With Web 2.0 fever finally starting to wane, the investor community
has been pumping some serious dollars into virtual worlds and MMOGs
— about $345 million in 39 virtual worlds
in the first six months of 2008. And the third quarter has started off
with a bang, with veteran (it was started in 2003) virtual world/online
community Gaia Online
announcing that it has raised $11 million in Series C funding from
Institutional Venture Partners. Gaia raised $12 million last year from
DAG Ventures, Benchmark Capital and Redpoint Ventures; its funding now
totals $32 million. Interestingly, none of the older investors
participated in the latest round.
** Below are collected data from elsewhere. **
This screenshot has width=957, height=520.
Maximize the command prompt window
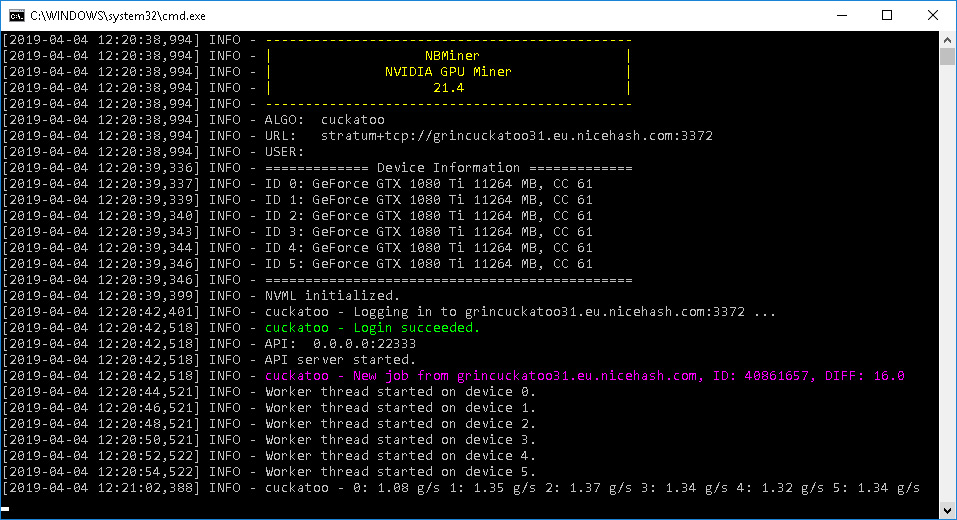(886, 15)
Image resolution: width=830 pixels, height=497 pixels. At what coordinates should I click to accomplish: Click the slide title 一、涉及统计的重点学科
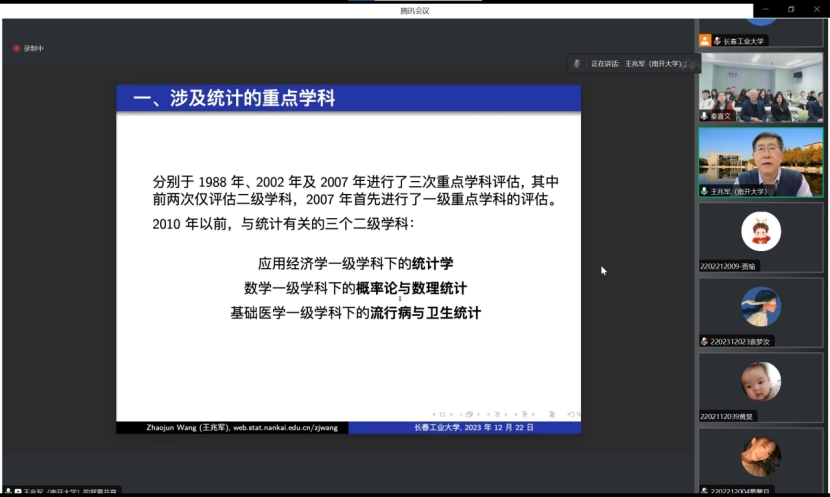tap(234, 98)
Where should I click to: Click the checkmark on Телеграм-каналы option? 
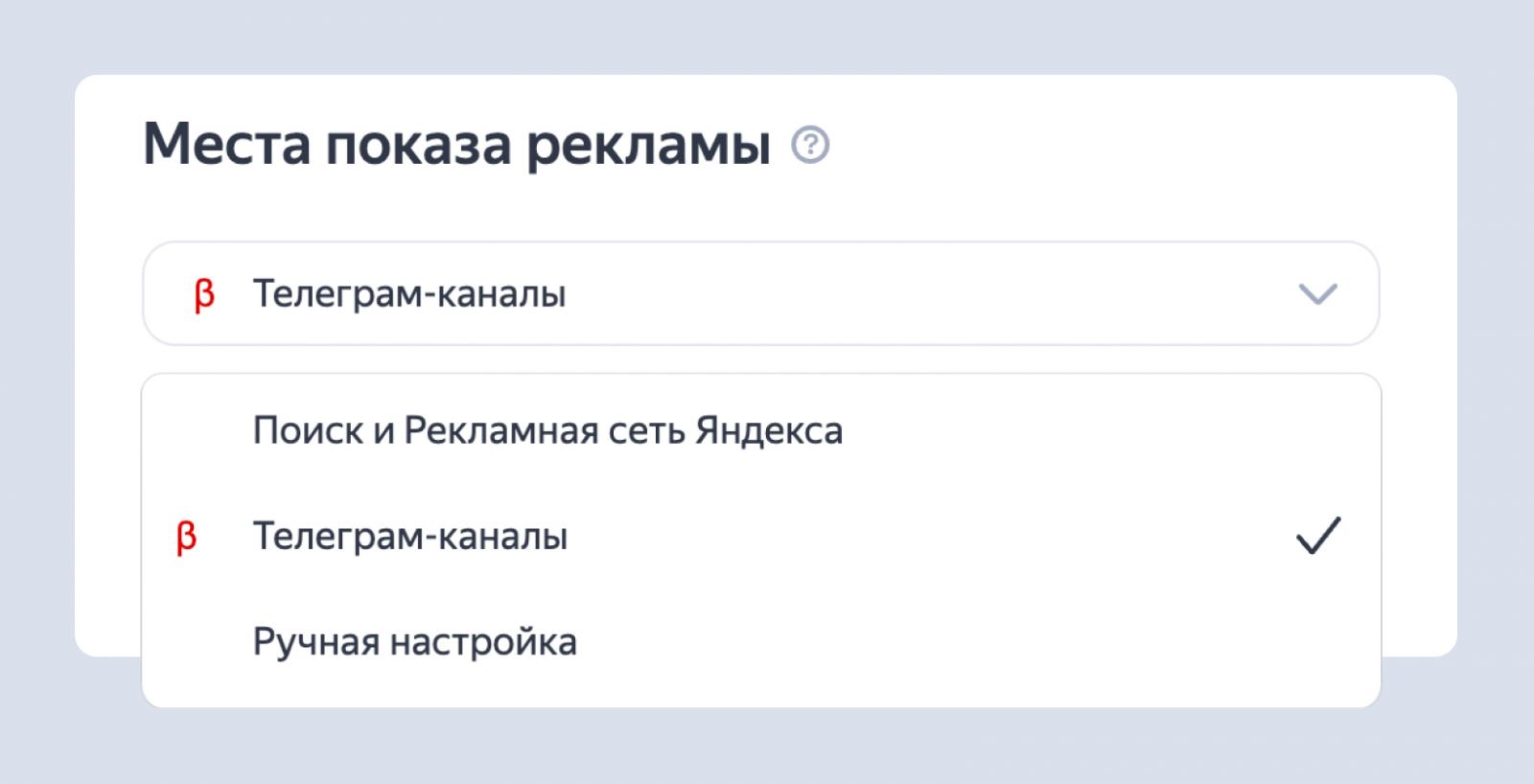tap(1318, 537)
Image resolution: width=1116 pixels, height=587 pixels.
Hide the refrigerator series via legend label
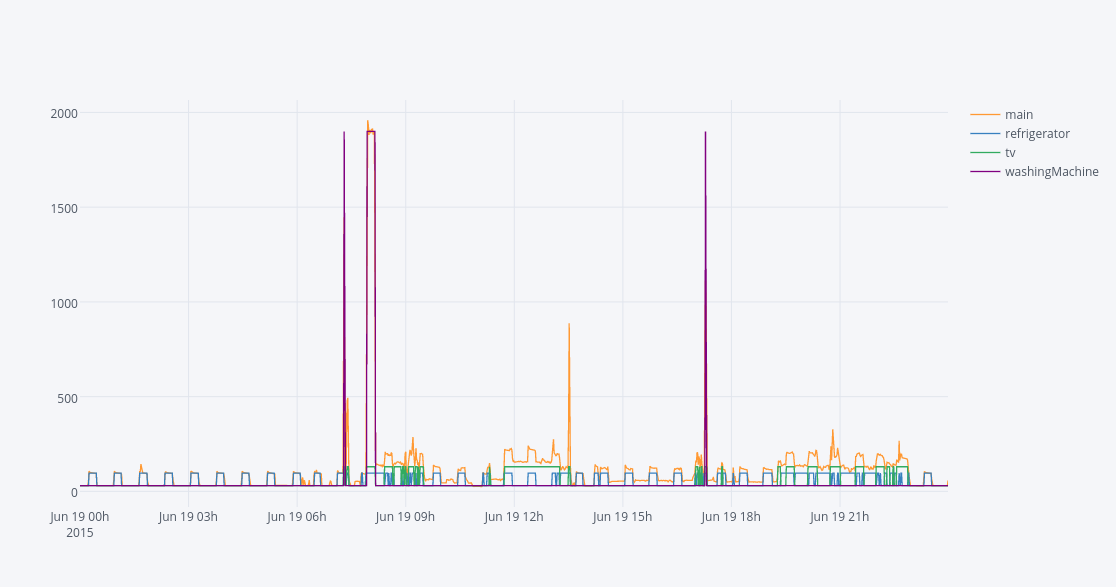tap(1037, 134)
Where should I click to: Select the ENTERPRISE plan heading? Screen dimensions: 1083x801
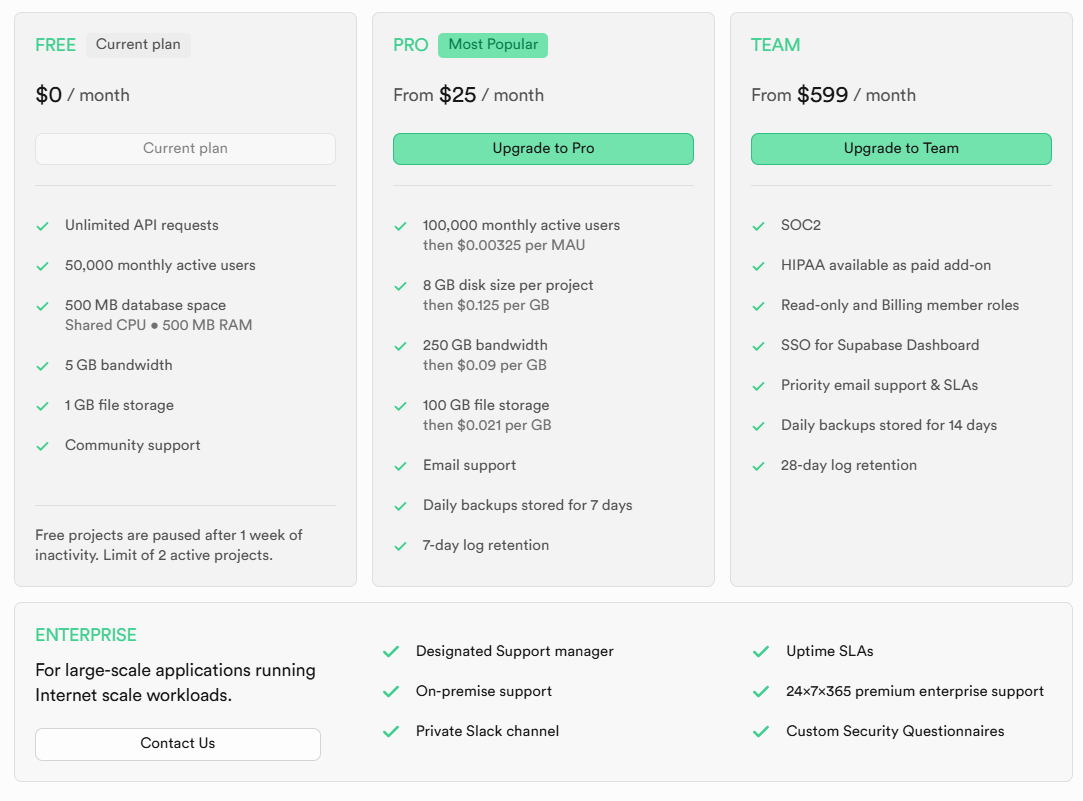coord(86,635)
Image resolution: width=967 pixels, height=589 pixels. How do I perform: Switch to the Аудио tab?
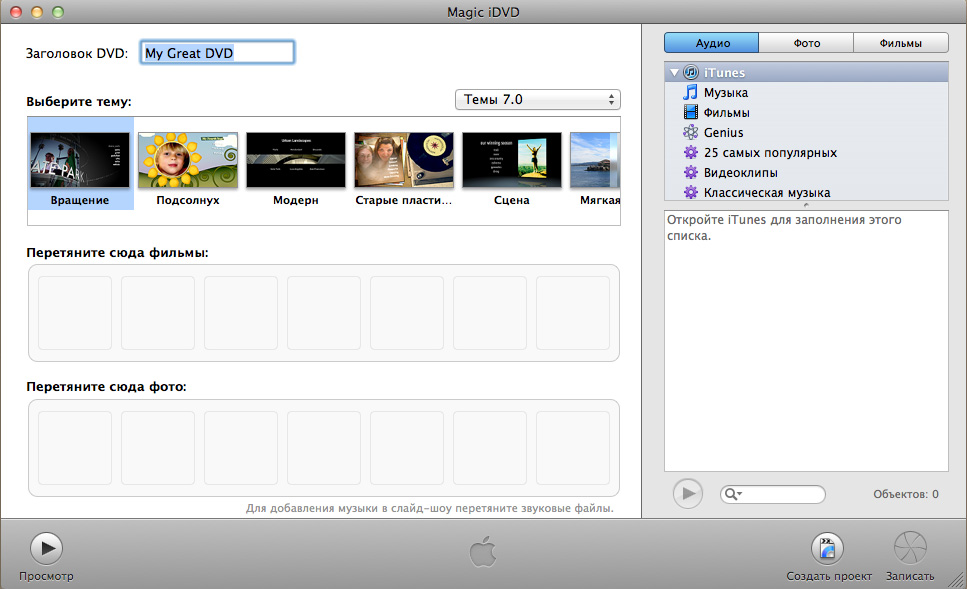tap(711, 43)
The new money indicates that the San
Jose, Calif.-based company might not be profitable just yet.
Last year, when Disney acquired Club Penguin
for about $700 million, the conventional wisdom was that Gaia would be
the next one to get snapped up. Since then, we’ve heard rumors
that the company was talking to quite a few suitors.
The reason there has been an increased investor interest in virtual
worlds is because the sector captures a highly lucrative younger
demographic, notably teenagers. eMarketer expects the number of teen
Internet users visiting virtual worlds to rise to 20 million by 2011
— from just 8.2 million in 2007. And unlike the demographic of
the traditional gaming business, which is facing a crisis of attention,
teens tend to be a more engaged audience, and are more likely to
participate in virtual economies and newer forms of advertising.
Gaia’s attempts at commercialization have met with some resistance from its community — read the comments in response to one of our previous posts. Nevertheless, it still has a thriving community and continues to grow at a rapid clip.